[Screenshot grounding data]
● ● ● ● ● ● ●

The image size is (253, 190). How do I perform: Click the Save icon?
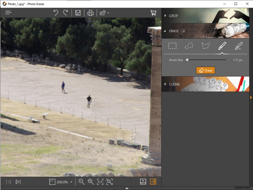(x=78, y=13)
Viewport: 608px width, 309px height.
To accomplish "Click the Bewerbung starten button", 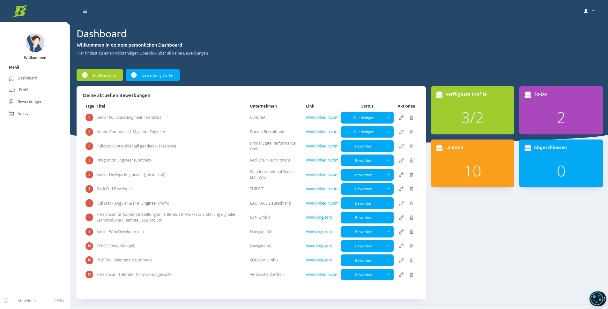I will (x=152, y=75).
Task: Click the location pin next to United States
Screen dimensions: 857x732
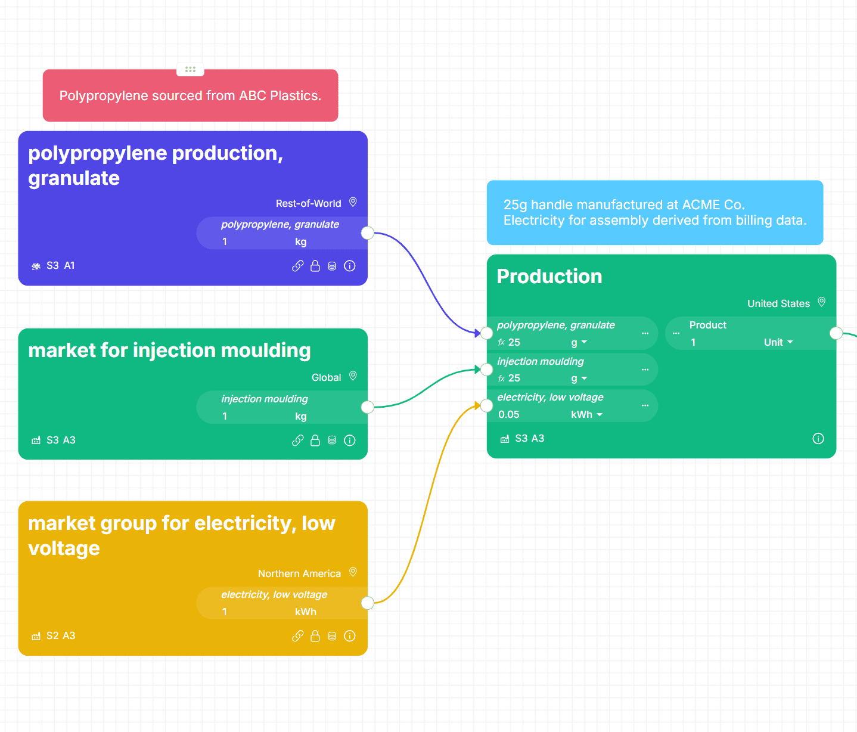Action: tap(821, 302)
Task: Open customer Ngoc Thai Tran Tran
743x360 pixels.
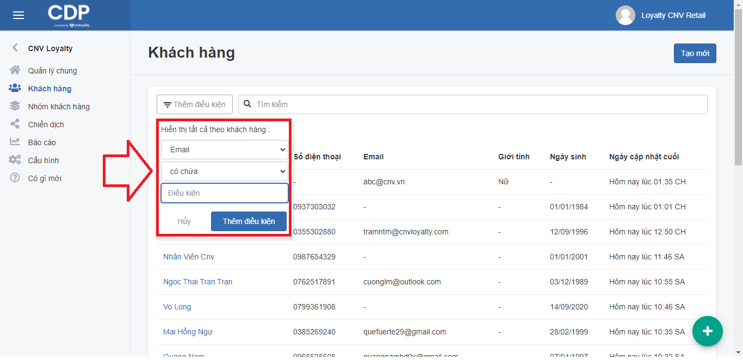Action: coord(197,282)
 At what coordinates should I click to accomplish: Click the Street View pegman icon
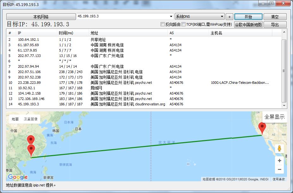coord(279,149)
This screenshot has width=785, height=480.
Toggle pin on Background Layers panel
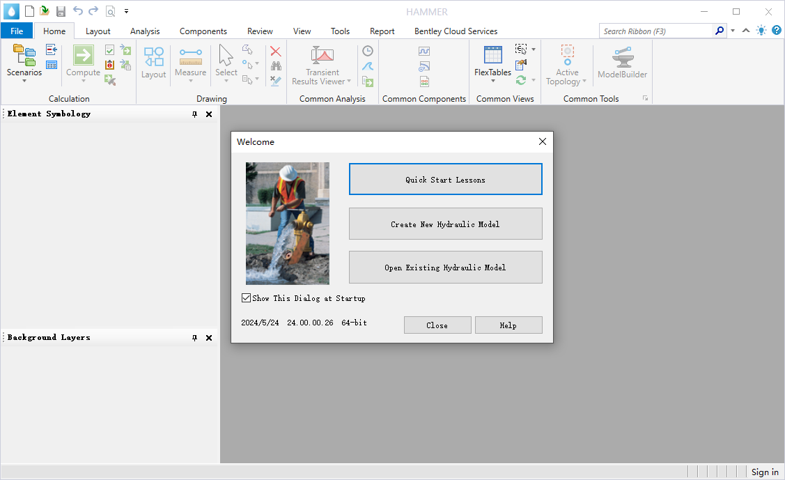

● ● ● ● ● ● ●

### WHAT YOU NEED TO DO
Skip the pictures and print exactly the lines from the one containing "At what coordinates" through the end of the records above.

### ANSWER TO THE PROBLEM
 At what coordinates should I click to accomplish: Click the Street View pegman icon
coord(279,149)
This screenshot has width=785, height=480.
Toggle pin on Background Layers panel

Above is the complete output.